Кибернетики, психологи, лингвисты, примкнувшие к ним нейрофизиологи и представители других наук объединились под лозунгом «исследования когнитивных процессов», и все это пестрое движение получило название «когнитивной революции».
В первое десятилетие когнитивной революции она почти не затрагивала исследований в области реального поведения животных, но сразу было ясно, что это только вопрос времени. Тем более, что исследования когнитивных способностей животных имели собственную богатую традицию – с них, строго говоря, и начиналась зоопсихология во второй половине XIX века, и все школы и направления в науке о поведении отдавали им большую или меньшую дань. Особенно впечатляющих результатов достигли в 1920-х – 30-х годах немецкий исследователь Вольфганг Кёлер и его сотрудники – их исследования интеллекта человекообразных обезьян намного опередили свое время. В последующие десятилетия фокус исследовательских интересов сместился в другие области – для этологов проблема интеллекта была интересной, но мало связанной с основной тематикой их работ, а бихевиористы вообще не видели в интеллекте ничего, кроме результатов предшествующего обучения.
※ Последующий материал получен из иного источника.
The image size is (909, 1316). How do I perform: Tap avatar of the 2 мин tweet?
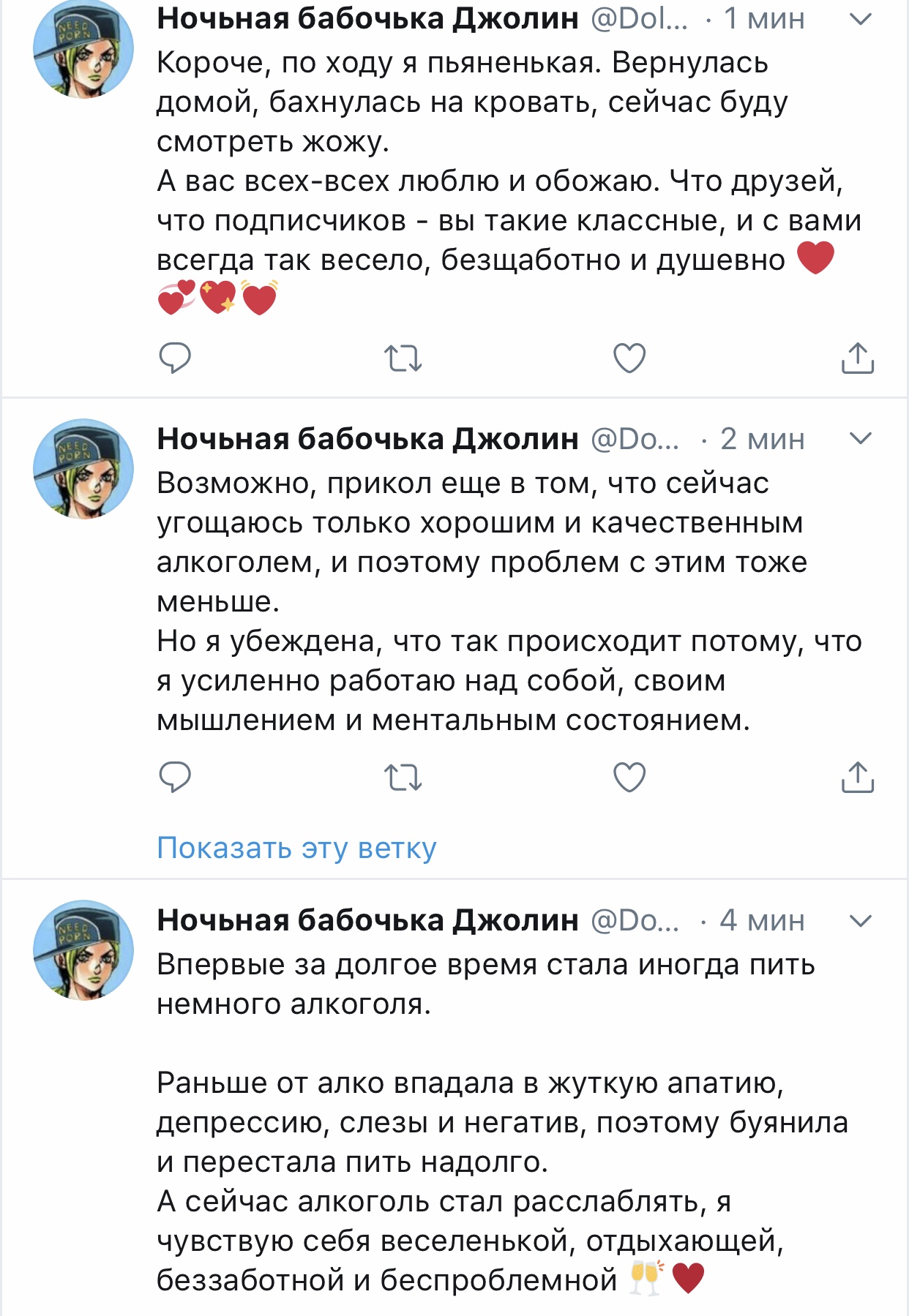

Однако примерно в середине 1960-х годов когнитивная революция вновь сделала эту тематику чрезвычайно модной – и работы по когнитивным способностям животных хлынули рекой.
Спустя еще десятилетие видный американский физиолог Дональд Гриффин (тот самый, который еще в 1940-е годы разобрался в механизме эхолокации у летучих мышей и, в частности, доказал ультразвуковую природу их сигналов) прямо поставил вопрос о существовании у дивотных разума и сознания.
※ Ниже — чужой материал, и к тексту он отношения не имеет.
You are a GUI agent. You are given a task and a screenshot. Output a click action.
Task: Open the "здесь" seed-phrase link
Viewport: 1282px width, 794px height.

Утверждение Гриффина вызвало яростные споры, не утихающие до сих пор, но по сути он лишь сказал вслух то, что было к этому времени на уме у многих. Термин «когнитивные процессы» с самого начала был в значительной мере благопристойным эвфемизмом: в первую очередь последователей нового направления интересовали, конечно, именно интеллектуальные возможности животных. Но чем и как их измерить – и главное, как сравнить эти возможности для существ с совершенно разным устройством тела и образом жизни? В опытах Кёлера шимпанзе успешно добывали высоко подвешенное лакомство, составив из трубок длинную палку, а из ящиков – пирамиду, на которую можно было взобраться. Понятно, что предлагать такой тест, скажем, дельфину бессмысленно – не потому, что он глупее, а потому, что плавниками трубки не состыкуешь. Но как тогда сравнить умственные способности этих животных? Как раз в середине 60-х широкую известность получили предположения о необычайно высоком (по утверждению некоторых энтузиастов – сопоставимом с человеческим) интеллекте дельфинов.
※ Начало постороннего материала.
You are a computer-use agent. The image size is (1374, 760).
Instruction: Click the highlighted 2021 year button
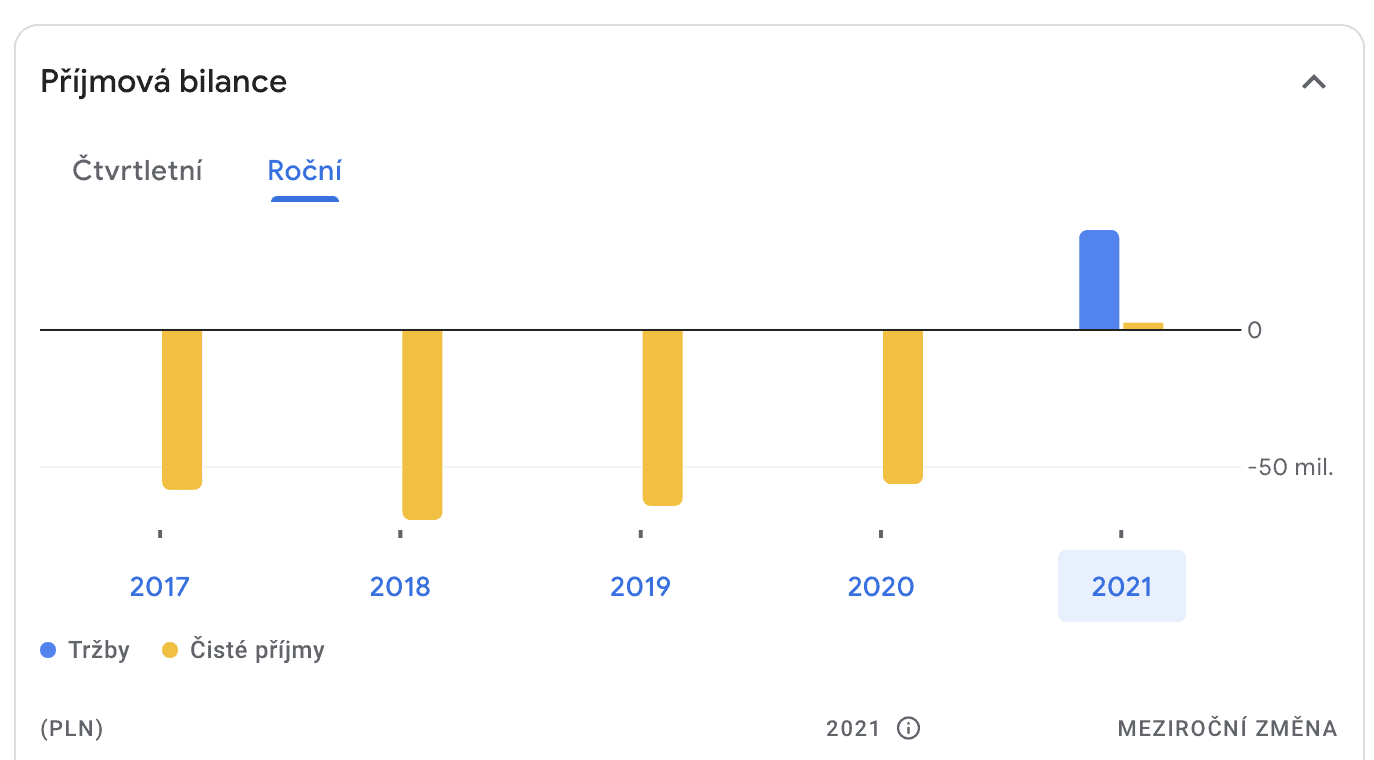(x=1121, y=586)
Образ «разумных дельфинов» с тех пор прочно обосновался в массовом сознании и массовой культуре, но как научная гипотеза эта идея повисла в своеобразной невесомости: наука не могла сказать по этому поводу ничего определенного, ибо не имела средств объективно сравнить интеллект животных разных видов.
Впрочем, отсутствие объективных методов было лишь отражением гораздо более глубокой, фундаментальной проблемы: а что, собственно, такое «интеллект»? И на заре зоопсихологии, и позже, в первой половине прошлого века интеллект «по умолчанию» отождествляли со способностью к обучению – которую, в свою очередь, оценивали по скорости выработки нового навыка. Однако широкие сравнительные исследования, развернутые в 30-е – 50-е годы учеными павловской школы, показали, что если условия обучения более-менее адекватны для всех исследованных видов (например, когда животное обучают поворачивать в определенную сторону в Т-образном лабиринте), у представителей всех основных классов позвоночных выработка простого двигательного навыка требует примерно одинакового числа проб – от 3 до 16. Причем этот разброс отражал индивидуальные различия, средние же значения для разных видов достоверно не различались. Позже было показано, что примерно такое же количество проб требуется и многим активно двигающимся беспозвоночным (в том числе таким сравнительно просто устроенным существам, как планария – свободно живущий плоский червь, в нервной системе которого нет ничего, что можно было бы хотя бы с натяжкой назвать «мозгом»), а также... взрослым здоровым людям, если обучать их так же, как животных, – не прибегая ни к каким словесным инструкциям. Что бы мы ни понимали под «интеллектом», вряд ли его показателем может служить параметр, одинаковый для человека и планарии!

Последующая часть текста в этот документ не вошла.